■ EXTRACTED MATERIAL:

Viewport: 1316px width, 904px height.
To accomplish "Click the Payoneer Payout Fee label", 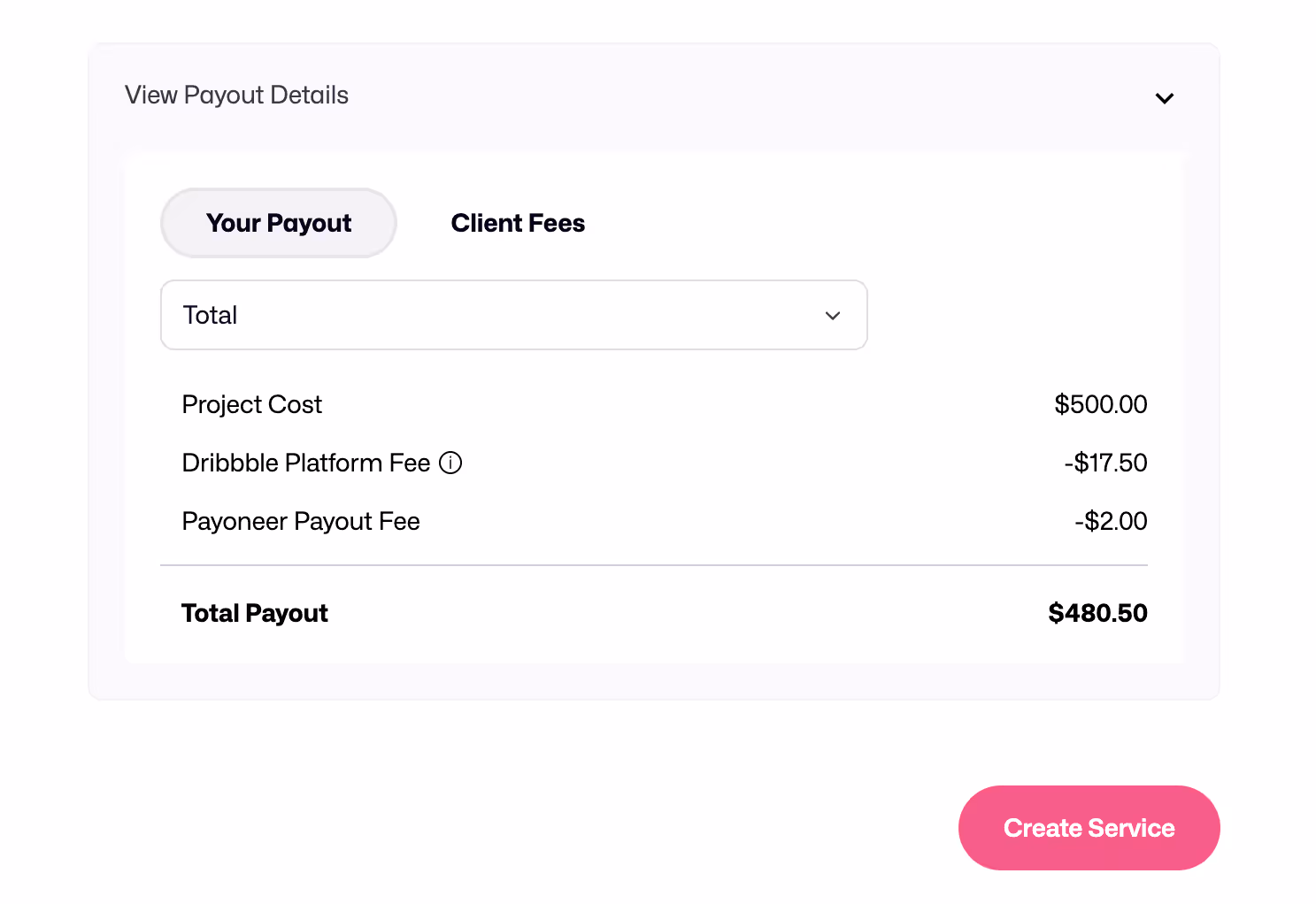I will (x=301, y=521).
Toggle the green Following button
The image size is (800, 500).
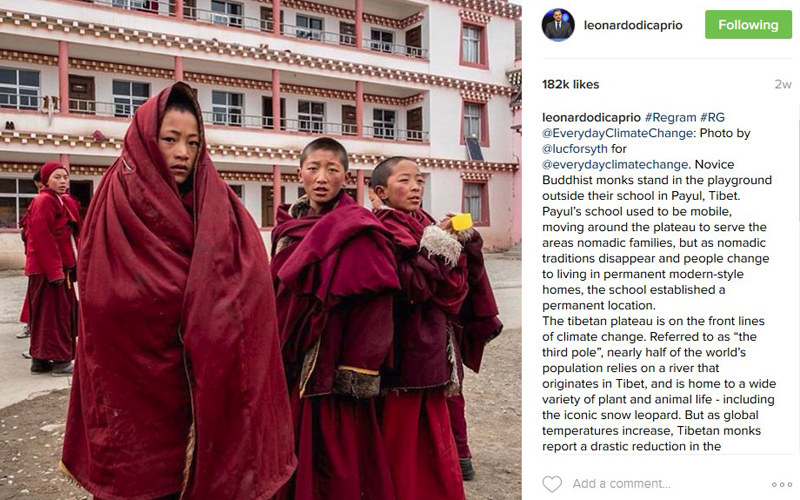click(x=748, y=24)
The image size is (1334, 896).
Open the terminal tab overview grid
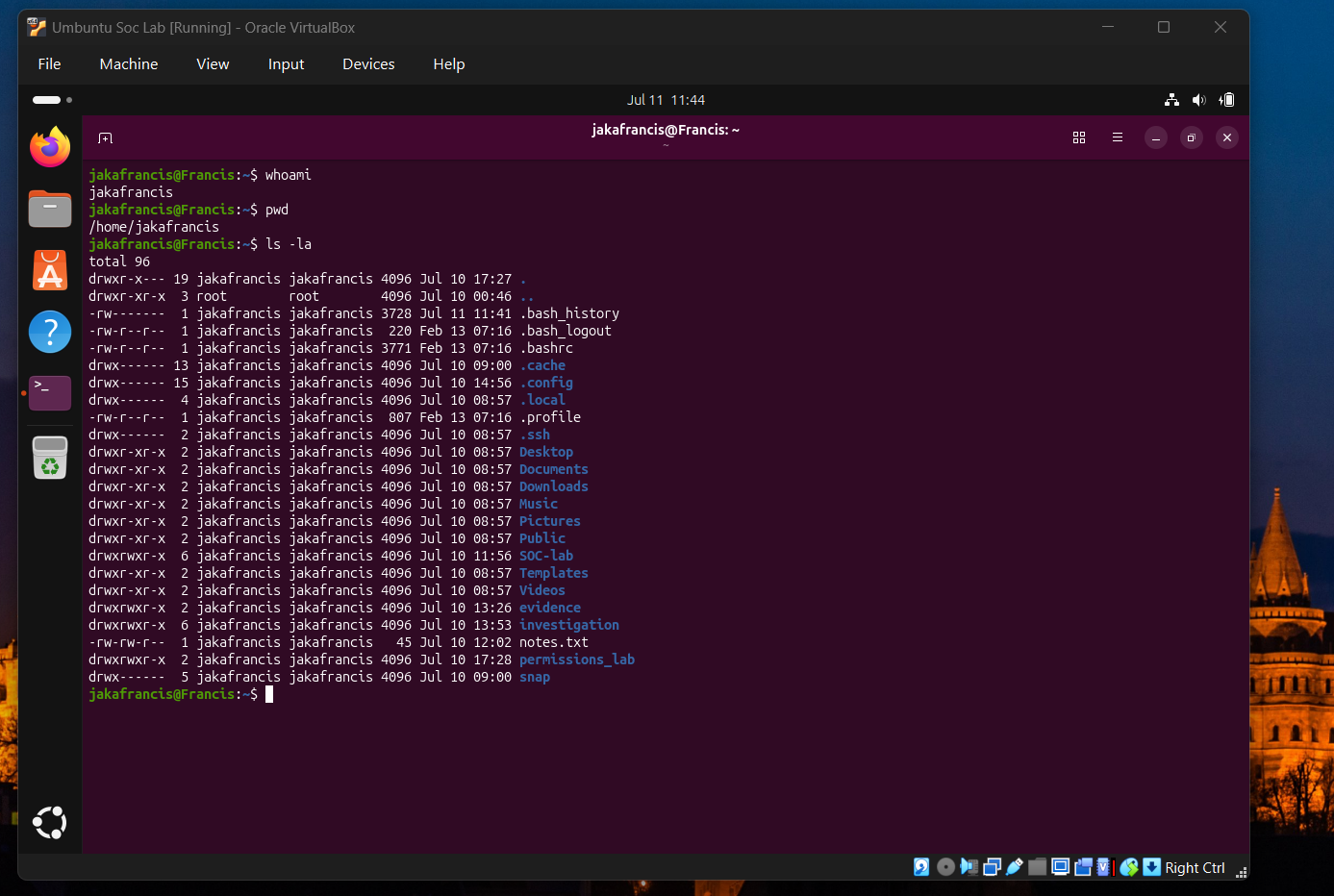pyautogui.click(x=1079, y=137)
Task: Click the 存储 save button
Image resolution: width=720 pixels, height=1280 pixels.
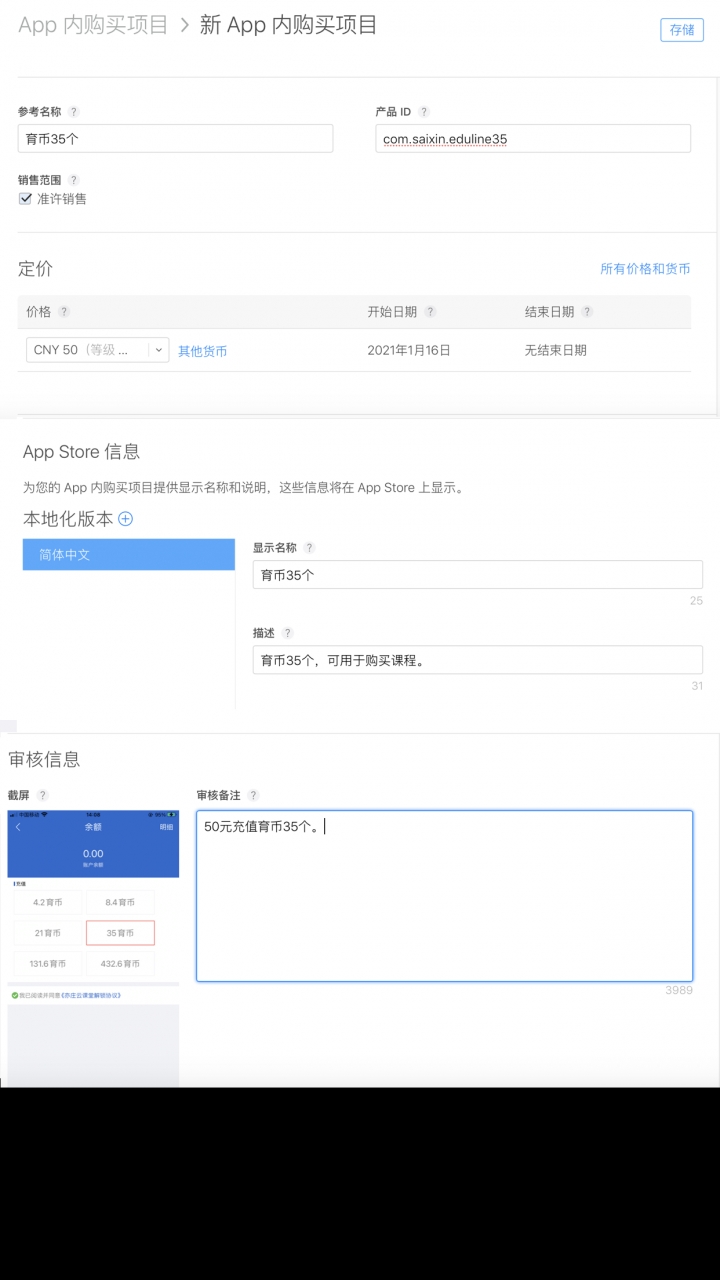Action: coord(682,30)
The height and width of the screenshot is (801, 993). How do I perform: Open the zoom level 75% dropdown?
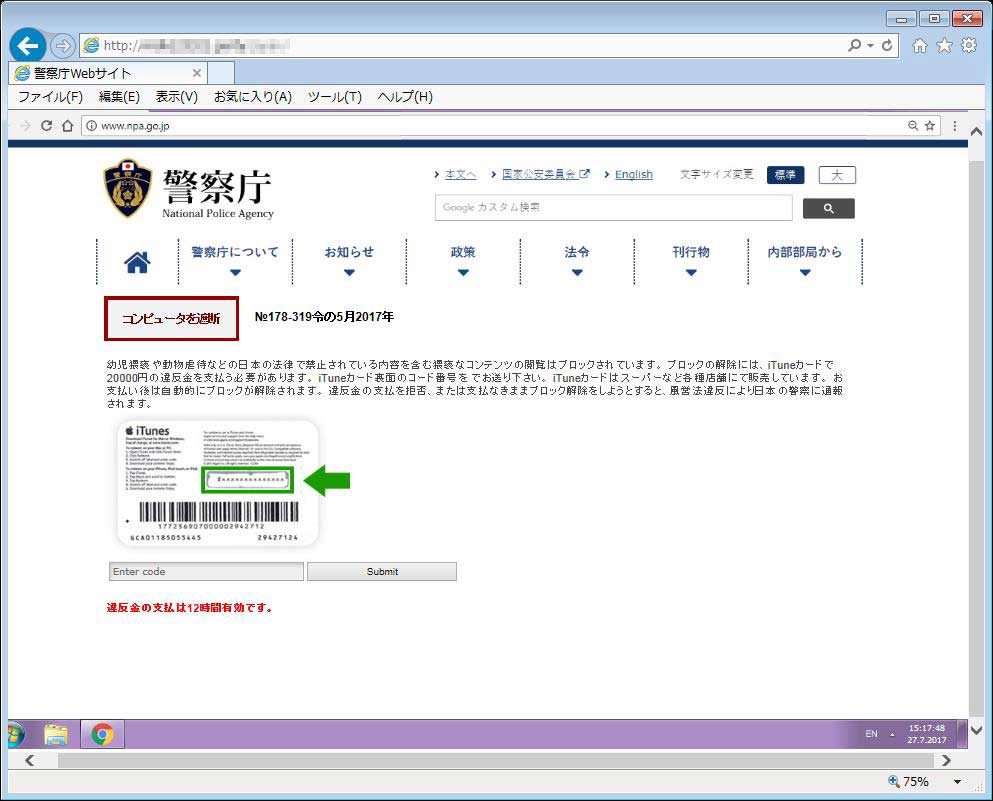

■ ASSIGNMENT: Find the number of lines in the material above that contain the word "button"; write that number and nothing else.

■ SOLUTION FOR THIS PROBLEM: 2